**RECORDS PROVIDED:**

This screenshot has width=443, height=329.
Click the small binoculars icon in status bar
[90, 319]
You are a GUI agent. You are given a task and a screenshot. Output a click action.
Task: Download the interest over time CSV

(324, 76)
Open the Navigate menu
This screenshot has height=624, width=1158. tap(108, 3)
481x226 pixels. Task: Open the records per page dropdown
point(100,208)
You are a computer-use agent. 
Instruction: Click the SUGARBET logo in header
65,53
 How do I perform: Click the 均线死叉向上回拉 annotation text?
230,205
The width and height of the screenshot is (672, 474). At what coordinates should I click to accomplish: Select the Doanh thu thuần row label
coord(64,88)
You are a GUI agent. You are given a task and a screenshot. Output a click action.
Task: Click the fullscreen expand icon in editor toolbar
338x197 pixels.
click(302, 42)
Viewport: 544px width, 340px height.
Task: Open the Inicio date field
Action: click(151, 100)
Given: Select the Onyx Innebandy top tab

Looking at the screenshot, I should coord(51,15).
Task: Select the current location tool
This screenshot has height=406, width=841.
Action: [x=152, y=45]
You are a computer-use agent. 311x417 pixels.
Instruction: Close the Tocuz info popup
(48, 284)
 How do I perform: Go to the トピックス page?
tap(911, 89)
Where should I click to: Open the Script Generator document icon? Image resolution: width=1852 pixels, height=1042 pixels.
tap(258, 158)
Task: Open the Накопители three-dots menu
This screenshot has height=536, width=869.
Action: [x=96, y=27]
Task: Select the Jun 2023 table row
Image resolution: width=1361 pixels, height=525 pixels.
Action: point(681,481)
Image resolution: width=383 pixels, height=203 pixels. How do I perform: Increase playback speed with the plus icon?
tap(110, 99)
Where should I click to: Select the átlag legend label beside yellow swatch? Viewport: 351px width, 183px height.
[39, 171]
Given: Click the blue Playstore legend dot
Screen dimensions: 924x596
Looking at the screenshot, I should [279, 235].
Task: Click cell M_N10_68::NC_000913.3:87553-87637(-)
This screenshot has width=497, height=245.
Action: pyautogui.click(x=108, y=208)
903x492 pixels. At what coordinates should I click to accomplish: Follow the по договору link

**AIM:** Recast the listing from the line with "Task: Select the Jun 2023 table row" to the line with "tap(110, 99)", both included, as a JSON list of strings, one string per line.

**EXERCISE OUTPUT:**
[
  "Task: Select the Jun 2023 table row",
  "Image resolution: width=1361 pixels, height=525 pixels.",
  "Action: point(681,481)",
  "Image resolution: width=383 pixels, height=203 pixels. How do I perform: Increase playback speed with the plus icon?",
  "tap(110, 99)"
]